Un presente angustiante y un futuro hipotecado. La radiografía social de la Argentina es demoledora: alrededor de un 40% de la población es pobre y ese porcentaje es aún mayor entre los menores de 18 años: las carencias afectan a seis de cada 10 niños y adolescentes en el país. La pregunta, como cada vez que se difunden los indicadores, se multiplica: ¿qué estamos haciendo como sociedad para revertir esta tendencia?
La respuesta es elocuente. A pesar de los esfuerzos individuales y solitarios de algunas organizaciones sociales y dirigentes, la Argentina carece de una política pública eficaz para encarar una guerra frontal contra la pobreza y la indigencia. En rigor, la responsabilidad no le cabe a un espacio político u a otro, sino que involucra a todos. El problema, entonces, radica en las dificultades para entender que se trata de un flagelo estructural, que mejora o empeora en apenas unos puntos según la coyuntura, pero que se mantiene inamovible en números altísimos a lo largo de los años y que condiciona cualquier posibilidad de desarrollo de la Argentina.
En 1975, el país contaba con 22 millones de habitantes y 3% de pobreza. Al finalizar la década del 90, la pobreza superó el 50% y se redujo al 27% en 2008/2009. Desde entonces, se mantiene estable en torno del 40%. ¿Cuál es la razón, teniendo en cuenta la fuerte inversión en gasto social del Estado? Argentina, por caso, es el segundo país de la región que más gasta en protección social como porcentaje de su PBI (sólo superado por Brasil).
Básicamente, los especialistas apuntan a la inflación. De hecho, las cifras oficiales muestran que cada vez es mayor la cantidad de trabajadores formales que demandan otro empleo para poder subsistir. En el caso de Tucumán, ese número se acerca al 30% de las personas ocupadas. “En Argentina la desocupación abierta no es el problema más serio, sino que lo es la precariedad laboral.
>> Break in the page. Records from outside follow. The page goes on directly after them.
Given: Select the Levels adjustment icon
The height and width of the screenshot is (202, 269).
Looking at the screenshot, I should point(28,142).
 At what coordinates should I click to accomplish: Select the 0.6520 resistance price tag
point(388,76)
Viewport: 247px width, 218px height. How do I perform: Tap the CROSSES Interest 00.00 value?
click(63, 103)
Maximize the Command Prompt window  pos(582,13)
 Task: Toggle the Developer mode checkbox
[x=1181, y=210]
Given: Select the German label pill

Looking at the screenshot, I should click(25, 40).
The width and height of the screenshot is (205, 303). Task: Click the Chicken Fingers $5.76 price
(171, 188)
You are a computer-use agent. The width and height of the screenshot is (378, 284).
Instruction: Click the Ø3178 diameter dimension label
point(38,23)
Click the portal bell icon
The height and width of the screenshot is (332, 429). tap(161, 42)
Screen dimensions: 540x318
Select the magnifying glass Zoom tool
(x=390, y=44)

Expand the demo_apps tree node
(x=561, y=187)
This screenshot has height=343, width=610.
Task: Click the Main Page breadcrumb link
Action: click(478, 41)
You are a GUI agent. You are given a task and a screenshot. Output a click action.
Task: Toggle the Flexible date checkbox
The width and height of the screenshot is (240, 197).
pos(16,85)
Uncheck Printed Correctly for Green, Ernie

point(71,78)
Hay países centrales que tienen desocupaciones mucho más altas que las nuestras y las familias no pasan tantos inconvenientes”, compara el especialista del Observatorio de la Deuda Social de la UCA, Eduarzo Donza. Y agrega otro elemento: muchos de los que clasifican como ocupados son beneficiarios de programas de empleo con contraprestación. Sólo el Ministerio de Desarrollo Social tiene registrados casi 1,3 millón de beneficiarios. Es decir, sin esa asistencia, los índices de pobreza serían aún mayores.
Los números son más dramáticos en la franja etaria de los niños y jóvenes. La falta de dinero ha resentido la calidad de su alimentación: el 67% de los niños pobres ha dejado de comer carne en los últimos seis meses y el 40% no come verduras, frutas y lácteos. Esos alimentos fueron reemplazados, en el mejor de los casos, por fideos y productos en los que predominan los carbohidratos. El problema es que una mala o deficiente alimentación repercute de manera negativa en el crecimiento y en el desarrollo.
“Eso es muy serio porque es a futuro, es una hipoteca; no sólo ese chico pasa privaciones, sino que a futuro va a ser una persona que no está lo suficientemente alimentada, formada educacionalmente o que fue criada en un lugar con hacinamiento. Por eso no pueden insertarse laboralmente o una empresa que no consigue los trabajadores capacitados”, advierte Donza.
En definitiva, entender la gravedad del asunto y la imperiosa necesidad de encarar un gran acuerdo nacional para comenzar a corregir el rumbo es el primer paso. Dejar la indiferencia de lado, es otro. Pero sabiendo, siempre, que el camino será lento y que el compromiso debe ser total.